Hive
Hive source connector
Description
Read data from Hive.
In order to use this connector, You must ensure your spark/flink cluster already integrated hive. The tested hive version is 2.3.9.
Tips: Hive Sink Connector can not add partition field to the output data now
Key features
Read all the data in a split in a pollNext call.
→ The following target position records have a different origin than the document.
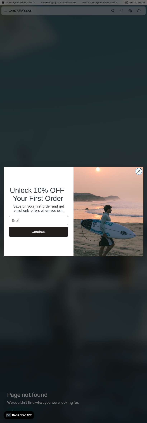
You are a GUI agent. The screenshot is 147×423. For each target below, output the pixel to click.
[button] (19, 415)
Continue (39, 232)
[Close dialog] (139, 171)
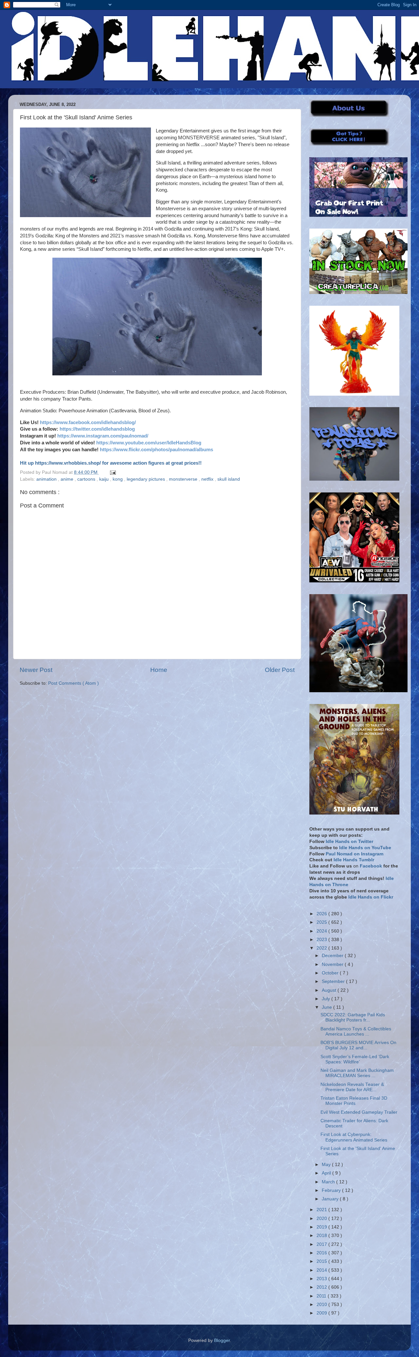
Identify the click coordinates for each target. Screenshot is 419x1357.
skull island (228, 479)
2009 (322, 1313)
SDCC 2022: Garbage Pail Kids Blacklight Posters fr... (352, 1017)
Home (158, 669)
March (329, 1181)
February (332, 1190)
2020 (322, 1218)
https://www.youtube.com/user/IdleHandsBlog (148, 442)
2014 (322, 1270)
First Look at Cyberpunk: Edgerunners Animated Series (353, 1137)
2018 (322, 1235)
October (331, 973)
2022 (322, 948)
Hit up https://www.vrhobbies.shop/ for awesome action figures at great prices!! (111, 463)
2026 (322, 913)
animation (47, 479)
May (327, 1164)
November (333, 964)
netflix (208, 479)
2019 (322, 1227)
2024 (322, 931)
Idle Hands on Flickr (370, 897)
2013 (322, 1278)
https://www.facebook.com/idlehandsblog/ (88, 422)
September (334, 981)
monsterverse (184, 479)
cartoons (87, 479)
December (333, 955)
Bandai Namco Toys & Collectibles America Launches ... (355, 1031)
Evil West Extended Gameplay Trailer (358, 1112)
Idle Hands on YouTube (365, 847)
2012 (322, 1287)
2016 (322, 1252)
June (327, 1007)
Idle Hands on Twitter (349, 841)
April (327, 1173)
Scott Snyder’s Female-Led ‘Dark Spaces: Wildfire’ (354, 1059)
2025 (322, 922)
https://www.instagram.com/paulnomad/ (102, 435)
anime (68, 479)
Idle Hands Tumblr (354, 859)
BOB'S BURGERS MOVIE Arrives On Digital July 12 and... (358, 1045)
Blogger (222, 1340)
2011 (322, 1296)
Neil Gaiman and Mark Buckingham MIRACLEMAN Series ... (357, 1073)
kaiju (104, 479)
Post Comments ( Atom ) (73, 683)
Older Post (280, 669)
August (329, 990)
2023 (322, 939)
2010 (322, 1304)
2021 (322, 1209)
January (331, 1198)
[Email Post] (112, 472)
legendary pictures (146, 479)
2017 (322, 1244)
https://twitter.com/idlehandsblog (97, 429)
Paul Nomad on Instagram (354, 853)
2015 (322, 1261)
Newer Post (36, 669)
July (326, 998)
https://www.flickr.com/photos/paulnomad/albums (156, 449)
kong (118, 479)
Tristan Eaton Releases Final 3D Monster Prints (353, 1101)
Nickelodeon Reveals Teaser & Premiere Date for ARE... (352, 1087)
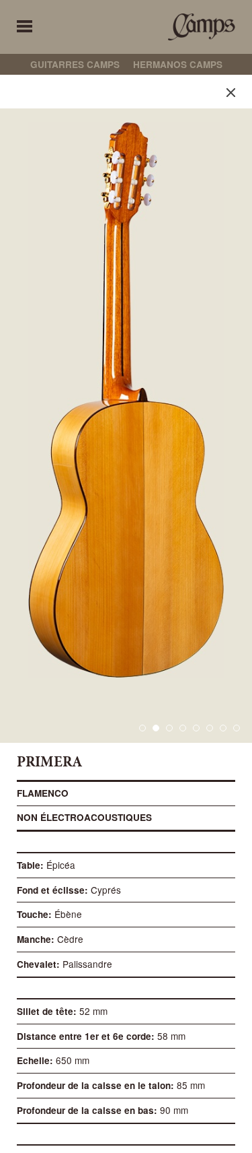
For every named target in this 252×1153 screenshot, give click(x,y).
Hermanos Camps (177, 64)
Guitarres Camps (75, 64)
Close (230, 92)
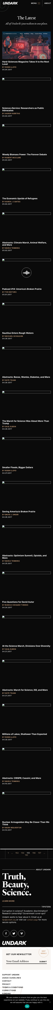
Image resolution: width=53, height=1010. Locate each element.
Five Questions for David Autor (18, 602)
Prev (2, 851)
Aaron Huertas (12, 113)
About (47, 3)
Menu (34, 3)
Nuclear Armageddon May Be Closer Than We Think (25, 823)
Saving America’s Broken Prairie (18, 511)
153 (16, 853)
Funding (6, 993)
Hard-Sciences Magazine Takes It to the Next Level (25, 62)
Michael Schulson (14, 336)
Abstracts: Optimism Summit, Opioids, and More (24, 556)
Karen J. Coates (12, 202)
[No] (50, 1002)
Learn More (8, 901)
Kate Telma (10, 380)
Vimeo (21, 933)
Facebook (6, 933)
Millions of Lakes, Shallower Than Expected (24, 734)
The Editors (11, 292)
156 (33, 853)
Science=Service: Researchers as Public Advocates (23, 109)
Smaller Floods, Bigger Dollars (17, 467)
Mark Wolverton (13, 828)
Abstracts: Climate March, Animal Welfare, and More (24, 243)
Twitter (13, 933)
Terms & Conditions (12, 987)
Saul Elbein (10, 427)
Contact (6, 981)
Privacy (6, 984)
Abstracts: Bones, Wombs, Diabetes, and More (26, 377)
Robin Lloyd (10, 67)
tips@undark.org (9, 920)
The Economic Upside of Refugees (19, 198)
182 (26, 855)
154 (22, 853)
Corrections (9, 990)
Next (50, 851)
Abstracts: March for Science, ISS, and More (25, 690)
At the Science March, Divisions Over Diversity (26, 646)
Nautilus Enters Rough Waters (18, 333)
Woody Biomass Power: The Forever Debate (24, 154)
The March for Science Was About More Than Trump (25, 422)
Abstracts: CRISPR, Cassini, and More (21, 778)
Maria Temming (12, 248)
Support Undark (10, 975)
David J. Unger (12, 515)
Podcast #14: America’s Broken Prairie (22, 289)
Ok (27, 1006)
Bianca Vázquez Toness (16, 605)
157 (39, 853)
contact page (32, 920)
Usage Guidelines (11, 978)
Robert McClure (13, 158)
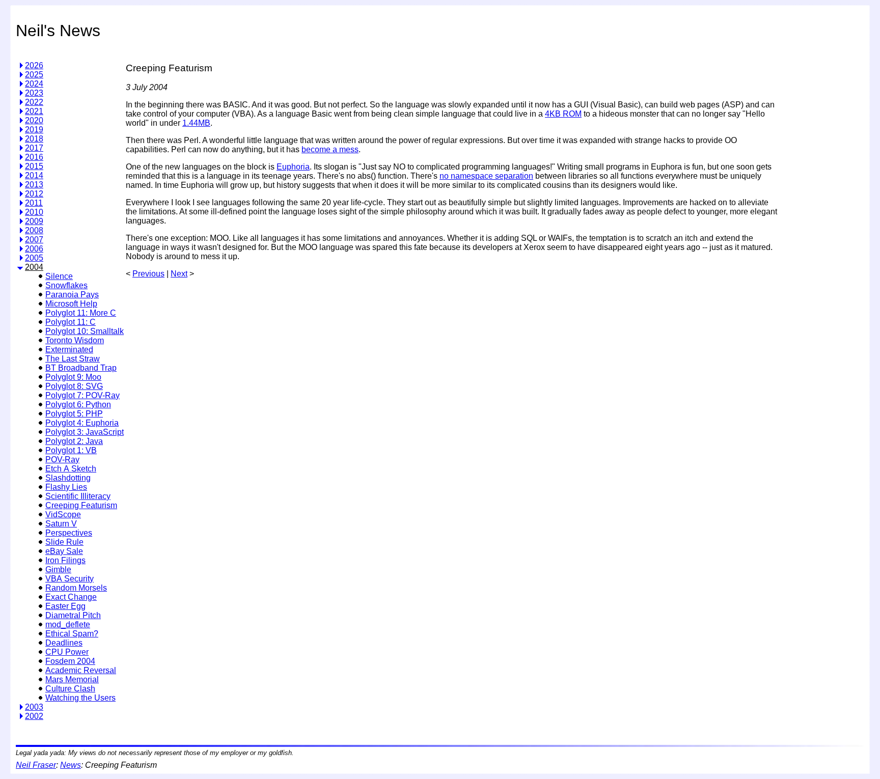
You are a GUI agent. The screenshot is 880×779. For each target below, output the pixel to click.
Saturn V (61, 523)
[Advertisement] (822, 205)
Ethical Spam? (71, 633)
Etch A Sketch (70, 468)
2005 (34, 258)
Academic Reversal (80, 670)
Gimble (58, 569)
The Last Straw (72, 358)
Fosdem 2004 (70, 661)
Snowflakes (66, 285)
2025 (34, 74)
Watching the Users (80, 697)
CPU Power (67, 652)
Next (179, 273)
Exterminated (69, 349)
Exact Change (71, 597)
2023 (34, 93)
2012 (34, 193)
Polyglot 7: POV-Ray (82, 395)
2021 (34, 111)
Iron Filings (65, 560)
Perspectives (68, 532)
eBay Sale (64, 551)
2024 (34, 83)
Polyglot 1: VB (71, 450)
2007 (34, 239)
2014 (34, 175)
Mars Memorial (72, 679)
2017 (34, 148)
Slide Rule (64, 542)
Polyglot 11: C (70, 322)
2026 (34, 65)
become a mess (330, 149)
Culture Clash (70, 688)
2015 (34, 166)
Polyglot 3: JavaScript (84, 432)
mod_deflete (67, 624)
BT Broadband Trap (81, 368)
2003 (34, 707)
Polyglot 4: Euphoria (82, 423)
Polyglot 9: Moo (73, 377)
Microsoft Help (71, 303)
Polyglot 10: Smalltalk (84, 331)
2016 (34, 157)
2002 (34, 716)
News (70, 765)
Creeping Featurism (81, 505)
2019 (34, 129)
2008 (34, 230)
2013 (34, 184)
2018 (34, 138)
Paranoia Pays (72, 294)
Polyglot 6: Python (78, 404)
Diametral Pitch (73, 615)
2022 (34, 102)
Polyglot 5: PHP (74, 413)
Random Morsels (76, 587)
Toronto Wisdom (74, 340)
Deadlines (63, 642)
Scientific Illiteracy (78, 496)
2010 (34, 212)
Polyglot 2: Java (74, 441)
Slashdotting (68, 478)
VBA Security (69, 578)
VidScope (63, 514)
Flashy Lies (66, 487)
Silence (59, 276)
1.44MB (196, 123)
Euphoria (293, 166)
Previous (148, 273)
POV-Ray (62, 459)
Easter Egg (65, 606)
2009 (34, 221)
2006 (34, 248)
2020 (34, 120)
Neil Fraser (36, 765)
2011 (34, 203)
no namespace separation (486, 176)
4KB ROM (563, 113)
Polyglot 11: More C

What splits are read will be saved in snapshot.
- schema projection
- parallelism
- support user-defined split
- file format
- text
- csv
- parquet
- orc
- json
Options
name | type | required | default value |
---|---|---|---|
table_name | string | yes | - |
metastore_uri | string | yes | - |
hdfs_site_path | string | no | - |
schema | config | No | - |
common-options | no | - |
table_name [string]
Target Hive table name eg: db1.table1
metastore_uri [string]
Hive metastore uri
hdfs_site_path [string]
The path of hdfs-site.xml
, used to load ha configuration of namenodes
schema [Config]
fields [Config]
the schema fields of upstream data
common options
Source plugin common parameters, please refer to Source Common Options for details
Example
Hive {
table_name = "default.seatunnel_orc"
metastore_uri = "thrift://namenode001:9083"
}
Changelog
2.2.0-beta 2022-09-26
- Add Hive Source Connector